Está casada con Diego Amaya, un guitarrista de prestigio. Le comento que, entre los de su gremio, las parejas artísticas acaban siéndolo sentimentales. Me responde:
Carmen Montero.- Es lógico. Nuestro trabajo es muy absorbente y ello hace que nos relacionemos con personas afines. Aunque mi amor por Diego no nació de la rutina profesional. Al conocernos, él ya era un artista famoso.
Llorenç Capellà.- ¿Y usted...?
C.M.- También tenía mi público. Pero él me saca diez años. Además, es hijo de gitanos de altos vuelos. Del cantaor Rafael Farina y de la bailaora María Maya, La Pillina. Diego tenía el futuro marcado. Y salió a los de su raza. Es tan buen artista como persona.
L.C.- ¿Se rasguea la guitarra tal como se es?
C.M.- Por supuesto. En el flamenco no se miente porque es puro sentimiento. Afloran las penas, las alegrías, la felicidad, el desconcierto... Sobre todo en la seguidilla, la soleá y el taranto. Es un arte racial.
L.C.- Usted nació en Gràcia...
C.M.- En el carrer Botella, sí señor.
L.C.- Eso está en el Raval.
C.M.- Pues yo soy de Gràcia. Hija de madre gitana y padre payo. Ambos gente de bien. Él era oficial de Marina y, ella, comadrona. Y mi marido, que es gitano de la cabeza a los pies, estudió peritaje industrial. Se lo digo porque me rebelo contra el tópico del gitano socialmente inadaptado.
L.C.- ¿Hay racismo en quienes lo afirman?
C.M.- Probablemente. Aunque en España, racismo hay poco. Y en Catalunya, nada de nada. Los gitanos allí tienen negocios y gozan de las mismas oportunidades que cualquier payo... Soy sobrina de Peret. ¡Y hay que ver cómo le quieren los catalanes!
L.C.- ¿Sabe que se ha liado en política...?
C.M.- Pero es un buen hombre.
L.C.- Seguro.
C.M.- ¿Y en qué lío anda metido ahora...?
L.C.- Él y un actor, Sergi Mateu, apoyan públicamente el Partit dels Mataronins.
C.M.- Bueno. Tampoco pasa nada... Peret es todo bondad. Y educadísimo. Aunque desconfío de los políticos. Le soy franca.

DATOS ->
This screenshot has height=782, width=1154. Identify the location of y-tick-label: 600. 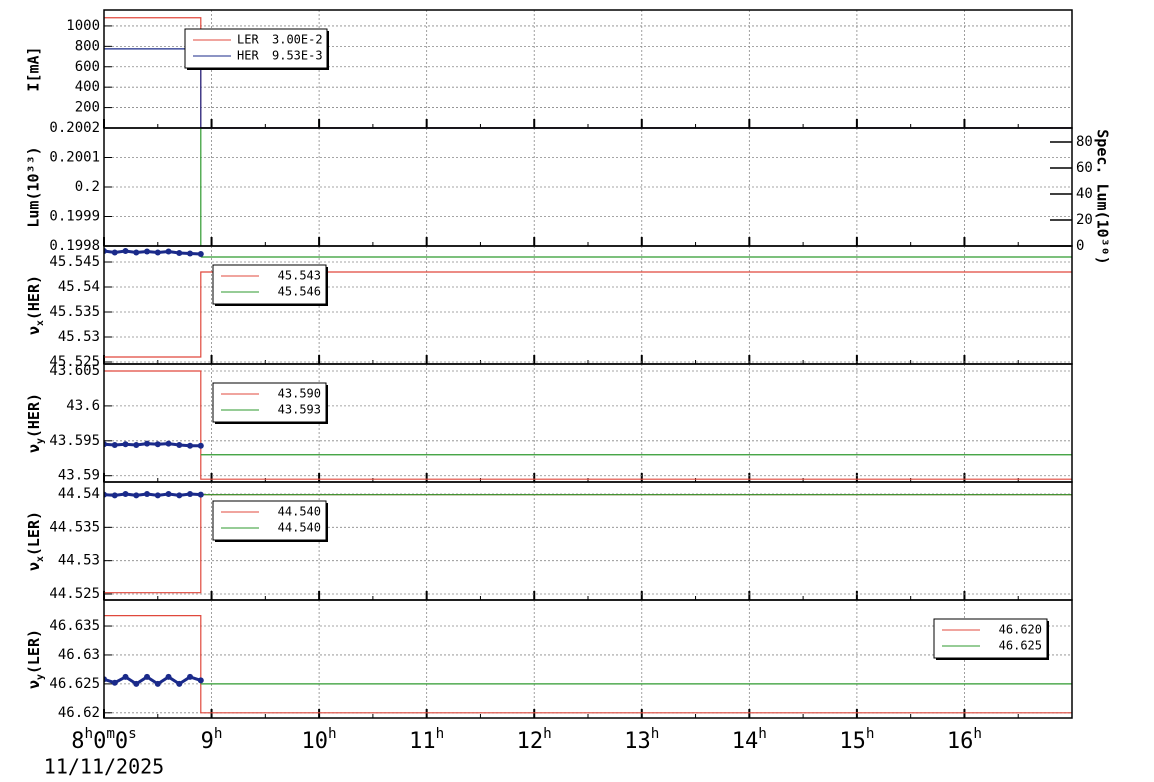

TAREA 1 ->
¿Concuerdan con la entrevista estas afirmaciones? Responda sí o no a cada una y cite literalmente las palabras que lo deciden.
(a) Diego Amaya es diez años mayor que Carmen Montero.
(b) El padre de Carmen Montero era gitano.
(c) Carmen Montero confía en los políticos.
TAREA 2 ->
Según la entrevista, ¿cuál es la respuesta a cada pregunta?
(a) ¿Qué estudió Diego Amaya?
(b) ¿En qué calle nació Carmen Montero?
(c) ¿A qué se dedicaba la madre de Carmen Montero?

RESPUESTA 1 ->
(a) Sí: "él me saca diez años".
(b) No: "Hija de madre gitana y padre payo."
(c) No: "Aunque desconfío de los políticos."

RESPUESTA 2 ->
(a) Peritaje industrial.
(b) En el carrer Botella.
(c) Era comadrona.